* [What is expected]: Which lines of the records below contain the string "para"? Report each of them.

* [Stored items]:

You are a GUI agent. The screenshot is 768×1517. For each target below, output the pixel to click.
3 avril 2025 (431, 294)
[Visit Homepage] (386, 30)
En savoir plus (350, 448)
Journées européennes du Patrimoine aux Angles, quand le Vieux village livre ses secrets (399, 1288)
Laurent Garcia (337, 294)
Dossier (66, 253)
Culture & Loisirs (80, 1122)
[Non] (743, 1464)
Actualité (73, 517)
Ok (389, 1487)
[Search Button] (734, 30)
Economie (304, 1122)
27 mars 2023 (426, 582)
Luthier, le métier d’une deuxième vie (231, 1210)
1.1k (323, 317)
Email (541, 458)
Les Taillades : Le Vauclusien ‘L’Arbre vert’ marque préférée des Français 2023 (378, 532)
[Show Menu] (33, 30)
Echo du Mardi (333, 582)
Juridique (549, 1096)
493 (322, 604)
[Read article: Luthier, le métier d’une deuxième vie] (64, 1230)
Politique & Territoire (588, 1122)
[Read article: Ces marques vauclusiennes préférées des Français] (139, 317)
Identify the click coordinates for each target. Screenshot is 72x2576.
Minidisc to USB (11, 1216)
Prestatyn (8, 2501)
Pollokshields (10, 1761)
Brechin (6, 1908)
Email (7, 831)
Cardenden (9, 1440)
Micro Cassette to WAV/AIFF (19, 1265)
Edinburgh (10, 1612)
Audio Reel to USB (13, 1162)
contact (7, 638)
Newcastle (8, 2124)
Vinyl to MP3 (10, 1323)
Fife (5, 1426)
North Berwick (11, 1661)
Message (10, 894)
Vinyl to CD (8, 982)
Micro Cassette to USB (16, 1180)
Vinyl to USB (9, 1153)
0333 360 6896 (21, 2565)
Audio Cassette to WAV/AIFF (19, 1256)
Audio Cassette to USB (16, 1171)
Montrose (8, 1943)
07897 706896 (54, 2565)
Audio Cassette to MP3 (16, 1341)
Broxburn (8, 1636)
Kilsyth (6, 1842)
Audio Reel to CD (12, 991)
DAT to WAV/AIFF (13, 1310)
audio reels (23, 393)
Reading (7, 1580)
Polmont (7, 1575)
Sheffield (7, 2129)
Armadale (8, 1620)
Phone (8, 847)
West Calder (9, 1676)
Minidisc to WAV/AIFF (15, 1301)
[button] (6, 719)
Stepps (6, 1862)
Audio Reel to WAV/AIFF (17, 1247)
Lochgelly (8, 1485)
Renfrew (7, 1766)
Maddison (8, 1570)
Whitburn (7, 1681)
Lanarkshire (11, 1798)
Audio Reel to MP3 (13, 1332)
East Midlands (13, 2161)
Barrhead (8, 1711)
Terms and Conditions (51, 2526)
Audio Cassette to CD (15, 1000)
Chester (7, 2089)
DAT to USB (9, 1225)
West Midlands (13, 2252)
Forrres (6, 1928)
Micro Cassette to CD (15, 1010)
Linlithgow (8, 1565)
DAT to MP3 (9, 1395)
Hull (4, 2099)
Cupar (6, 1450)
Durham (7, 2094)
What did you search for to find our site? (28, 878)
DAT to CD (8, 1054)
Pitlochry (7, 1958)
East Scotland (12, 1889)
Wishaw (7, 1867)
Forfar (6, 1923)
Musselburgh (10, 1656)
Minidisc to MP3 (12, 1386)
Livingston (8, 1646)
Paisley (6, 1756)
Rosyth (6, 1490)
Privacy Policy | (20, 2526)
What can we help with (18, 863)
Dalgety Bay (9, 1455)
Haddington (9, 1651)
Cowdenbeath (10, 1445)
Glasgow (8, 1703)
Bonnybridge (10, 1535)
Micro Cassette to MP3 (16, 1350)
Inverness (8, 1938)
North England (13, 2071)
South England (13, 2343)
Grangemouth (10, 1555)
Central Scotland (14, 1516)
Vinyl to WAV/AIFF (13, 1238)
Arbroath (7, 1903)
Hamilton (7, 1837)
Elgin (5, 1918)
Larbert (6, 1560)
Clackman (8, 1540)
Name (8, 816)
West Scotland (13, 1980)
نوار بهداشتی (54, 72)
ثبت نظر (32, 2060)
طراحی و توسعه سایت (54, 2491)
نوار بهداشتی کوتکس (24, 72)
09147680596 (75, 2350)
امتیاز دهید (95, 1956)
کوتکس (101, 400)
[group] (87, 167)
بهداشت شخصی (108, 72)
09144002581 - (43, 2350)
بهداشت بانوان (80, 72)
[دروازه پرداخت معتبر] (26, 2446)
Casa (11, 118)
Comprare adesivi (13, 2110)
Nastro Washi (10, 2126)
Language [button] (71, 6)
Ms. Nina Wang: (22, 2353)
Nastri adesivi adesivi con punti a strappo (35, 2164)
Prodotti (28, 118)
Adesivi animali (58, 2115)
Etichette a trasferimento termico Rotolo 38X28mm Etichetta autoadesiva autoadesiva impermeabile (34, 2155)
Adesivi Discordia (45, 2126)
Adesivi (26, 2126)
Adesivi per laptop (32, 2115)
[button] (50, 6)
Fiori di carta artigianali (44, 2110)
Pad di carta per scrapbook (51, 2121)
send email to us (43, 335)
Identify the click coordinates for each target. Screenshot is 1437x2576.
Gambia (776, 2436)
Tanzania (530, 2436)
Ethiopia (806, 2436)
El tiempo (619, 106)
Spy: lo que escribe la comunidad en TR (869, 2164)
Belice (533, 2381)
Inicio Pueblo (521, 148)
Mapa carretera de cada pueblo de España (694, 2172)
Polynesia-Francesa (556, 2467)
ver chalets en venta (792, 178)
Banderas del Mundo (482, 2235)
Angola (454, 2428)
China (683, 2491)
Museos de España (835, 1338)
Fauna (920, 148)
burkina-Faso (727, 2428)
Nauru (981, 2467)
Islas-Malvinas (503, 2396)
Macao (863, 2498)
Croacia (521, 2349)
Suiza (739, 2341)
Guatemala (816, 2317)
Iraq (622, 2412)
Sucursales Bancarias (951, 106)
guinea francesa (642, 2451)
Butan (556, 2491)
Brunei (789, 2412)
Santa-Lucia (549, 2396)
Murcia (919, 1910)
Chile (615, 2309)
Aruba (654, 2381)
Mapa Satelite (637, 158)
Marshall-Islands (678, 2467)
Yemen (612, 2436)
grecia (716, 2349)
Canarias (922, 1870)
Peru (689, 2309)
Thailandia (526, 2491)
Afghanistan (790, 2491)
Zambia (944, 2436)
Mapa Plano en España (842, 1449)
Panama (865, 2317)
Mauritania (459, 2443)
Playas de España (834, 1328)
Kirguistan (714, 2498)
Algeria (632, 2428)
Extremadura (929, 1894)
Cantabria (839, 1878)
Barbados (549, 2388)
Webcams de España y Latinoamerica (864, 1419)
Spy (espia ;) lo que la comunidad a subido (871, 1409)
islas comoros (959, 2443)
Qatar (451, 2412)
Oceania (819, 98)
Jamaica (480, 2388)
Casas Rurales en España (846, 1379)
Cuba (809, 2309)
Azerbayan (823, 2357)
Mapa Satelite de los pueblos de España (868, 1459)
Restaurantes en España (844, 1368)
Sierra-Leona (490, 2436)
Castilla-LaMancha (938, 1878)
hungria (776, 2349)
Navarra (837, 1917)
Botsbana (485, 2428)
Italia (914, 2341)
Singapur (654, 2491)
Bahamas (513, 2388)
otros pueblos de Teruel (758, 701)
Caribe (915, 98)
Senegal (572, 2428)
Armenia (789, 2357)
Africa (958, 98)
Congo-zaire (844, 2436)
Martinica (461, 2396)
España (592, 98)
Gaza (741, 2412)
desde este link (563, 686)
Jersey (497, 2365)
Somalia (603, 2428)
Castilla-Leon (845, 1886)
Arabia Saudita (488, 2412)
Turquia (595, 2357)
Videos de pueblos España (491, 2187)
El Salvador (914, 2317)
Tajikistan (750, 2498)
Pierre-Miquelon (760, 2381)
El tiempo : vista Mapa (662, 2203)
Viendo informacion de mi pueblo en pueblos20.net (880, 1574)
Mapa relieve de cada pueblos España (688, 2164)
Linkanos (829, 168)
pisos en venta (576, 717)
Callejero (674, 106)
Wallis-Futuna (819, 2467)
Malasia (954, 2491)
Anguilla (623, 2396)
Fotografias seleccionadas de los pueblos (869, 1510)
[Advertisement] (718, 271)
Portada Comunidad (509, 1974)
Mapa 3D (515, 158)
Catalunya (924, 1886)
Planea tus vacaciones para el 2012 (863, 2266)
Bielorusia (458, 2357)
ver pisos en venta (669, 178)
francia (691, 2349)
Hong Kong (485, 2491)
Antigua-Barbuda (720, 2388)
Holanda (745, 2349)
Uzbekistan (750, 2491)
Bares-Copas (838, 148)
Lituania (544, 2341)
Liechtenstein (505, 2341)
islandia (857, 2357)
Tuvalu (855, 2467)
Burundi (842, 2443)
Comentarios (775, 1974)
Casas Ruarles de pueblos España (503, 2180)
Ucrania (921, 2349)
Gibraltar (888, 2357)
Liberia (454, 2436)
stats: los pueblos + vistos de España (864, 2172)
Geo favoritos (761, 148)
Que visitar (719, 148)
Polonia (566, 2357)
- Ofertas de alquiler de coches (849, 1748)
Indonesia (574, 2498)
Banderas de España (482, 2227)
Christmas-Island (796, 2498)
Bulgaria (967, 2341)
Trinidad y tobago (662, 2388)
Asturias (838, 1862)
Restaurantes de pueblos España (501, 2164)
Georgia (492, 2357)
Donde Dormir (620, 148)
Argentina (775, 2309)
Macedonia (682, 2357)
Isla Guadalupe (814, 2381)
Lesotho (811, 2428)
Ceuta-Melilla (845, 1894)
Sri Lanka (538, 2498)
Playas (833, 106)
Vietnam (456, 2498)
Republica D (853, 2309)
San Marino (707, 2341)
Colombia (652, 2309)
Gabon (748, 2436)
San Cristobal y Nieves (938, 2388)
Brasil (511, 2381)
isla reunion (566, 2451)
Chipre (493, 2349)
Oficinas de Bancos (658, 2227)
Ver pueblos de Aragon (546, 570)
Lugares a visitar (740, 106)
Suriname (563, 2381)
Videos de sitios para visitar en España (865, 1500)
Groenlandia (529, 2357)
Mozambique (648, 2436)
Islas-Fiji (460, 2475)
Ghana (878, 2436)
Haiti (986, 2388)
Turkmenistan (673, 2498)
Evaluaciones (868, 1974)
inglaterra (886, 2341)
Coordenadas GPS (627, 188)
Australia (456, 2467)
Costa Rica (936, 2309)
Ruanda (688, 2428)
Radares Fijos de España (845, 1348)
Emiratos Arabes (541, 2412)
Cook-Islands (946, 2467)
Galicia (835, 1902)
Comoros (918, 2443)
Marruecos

* [Answer section]:
Planea tus vacaciones para el 2012 (863, 2266)
Videos de sitios para visitar en España (865, 1500)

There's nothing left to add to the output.